Digámoslo de otra manera: aunque no se sea racista, no es lo más común, en principio, que se formen parejas entre hombres y mujeres de distinta  etnia  o  religión,  o  que  los  amigos  de  mis  hijos  pertenezcan  a otro grupo socioeconómico diferente al mío. La elección de objeto amoroso es, en el fondo, narcisista. Se escoge lo semejante, lo que evoca al propio yo.  Lo  extraño,  en  ese  marco  es,  primariamente,  hostil.  Amo  al otro porque amo en él lo que es igual que yo. La aceptación de lo disímil necesita  de  un  trabajo  racional,  no  es  lo  más  primariamente  espontáneo. Todo código ético, del que ninguna organización social puede carecer, es un intento de no fagocitar al extraño, sentando con ello las bases para  que  otro  tanto  no  me  suceda  a  mí.  En  este  sentido,  entonces,  la discriminación (de cualquier índole: étnica, cultural, sexual, etc.)  puede comprenderse  como  algo  muy  fácil,  muy  a  la  mano  en  la  estructura humana, y de lo que continuamente hay que estar alerta. Sin fuese tan natural y espontáneo el amor por los otros, no habría necesidad de una máxima que nos lo recordara.

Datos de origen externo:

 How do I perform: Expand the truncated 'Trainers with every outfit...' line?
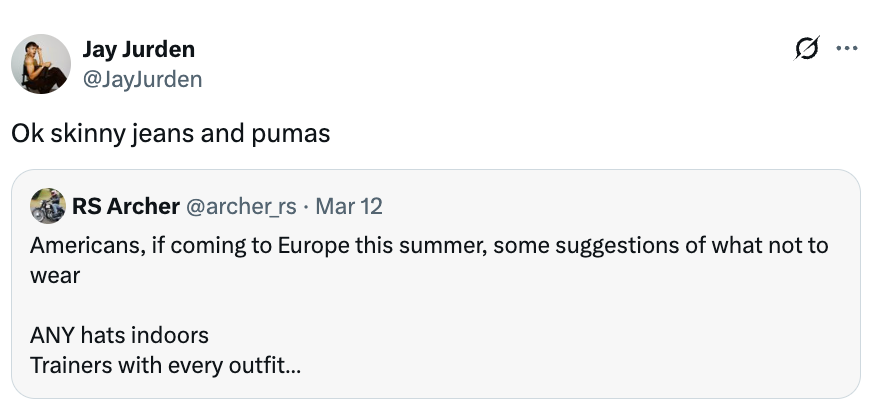click(166, 364)
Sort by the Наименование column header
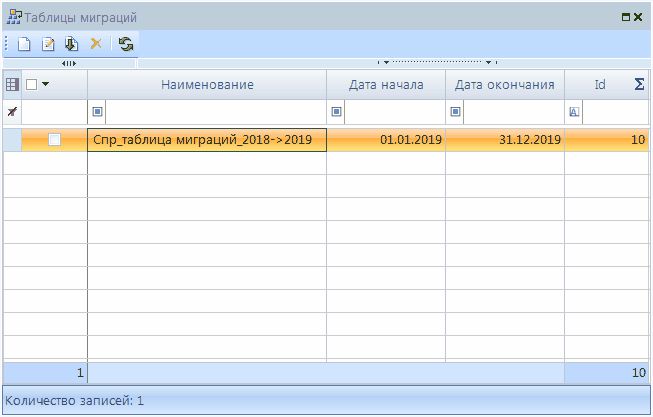The width and height of the screenshot is (653, 417). [x=207, y=85]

 La posibilidad de eliminar al "otro" diferente está siempre presente. No es sino ése el mecanismo íntimo de la guerra: el otro distinto de mí  deja  de  ser  respetado  como  ser  humano  abriéndose la  perspectiva, concretada  muchas  veces,  de  suprimirlo  –con  lo  que  se  presupone  que yo, claro está, tengo la razón y el derecho de neutralizar al "equivocado" (matándolo, acallándolo, segregándolo)–. En ese sentido no hay ninguna cultura tan "buena"; todas, según la historia nos lo demuestra, apelan a la discriminación, en una u otra manera. Y en todos lados vemos que se repite  la  posibilidad  de  sacrificios  humanos,  de  linchamiento,  de  lapidación. Ninguna civilización es ni "inocente".

De ahí, entonces, la pregunta casi obligada: ¿estamos condenados a la violencia?